[GIVEN PROBLEM 1]: Return, word for word, the part of the text on page memory descriptors starting with "NOTE! There is" and going on through "for more detail).".

Bits 12-17 are used to store the order of the page. The high bits are used to store section/node/zone information, as is done today with the page flags.
XXX: How to indicate that a page was allocated from reserves like pfmemalloc today?
NOTE! There is no refcount for this kind of memory! Nor mapcount! get_page() / put_page() will throw an error for them. You can free the pages, and they will go straight back to the page allocator. If you need a refcount, allocate a folio instead. You can still map them to userspace, but they will be treated like a PFNMAP.
struct buddy
Type 1 is used for pages which are in the MatthewWilcox/BuddyAllocator. This is either one or two words of data which is used to manage the pages (see the link for more detail).
Memdesc pointers
All structs pointed to from a memdesc must be allocated from a slab which has its alignment set to 16 bytes (in order to allow the bottom 4 bits to be used for the type). That implies that they are a multiple of 16 bytes in size. The slab must also have the TYPESAFE_BY_RCU flag set as some page walkers will attempt to look up the memdesc from the page while holding only the RCU read lock.

[LISTED ENTRIES]:
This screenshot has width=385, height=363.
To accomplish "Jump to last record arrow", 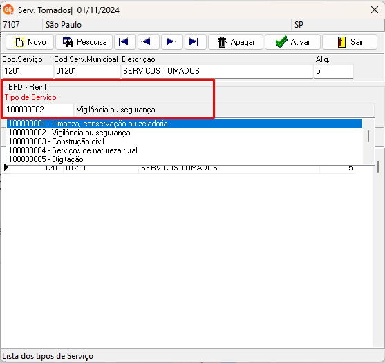I will [195, 42].
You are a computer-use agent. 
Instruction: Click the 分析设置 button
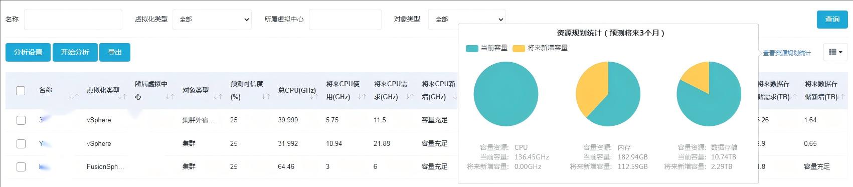tap(28, 52)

[GIVEN PROBLEM 2]: Rewrite the lines of the records as a numbered list, starting with the line with "You are a computer-use agent." and going on through the end of the records. Skip blank lines and leave the pictures out.

[PROBLEM SOLUTION 1]:
NOTE! There is no refcount for this kind of memory! Nor mapcount! get_page() / put_page() will throw an error for them. You can free the pages, and they will go straight back to the page allocator. If you need a refcount, allocate a folio instead. You can still map them to userspace, but they will be treated like a PFNMAP.
struct buddy
Type 1 is used for pages which are in the MatthewWilcox/BuddyAllocator. This is either one or two words of data which is used to manage the pages (see the link for more detail).

[PROBLEM SOLUTION 2]:
1. You are a computer-use agent. 
2. Instruction: Click the 分析设置 button
3. tap(28, 52)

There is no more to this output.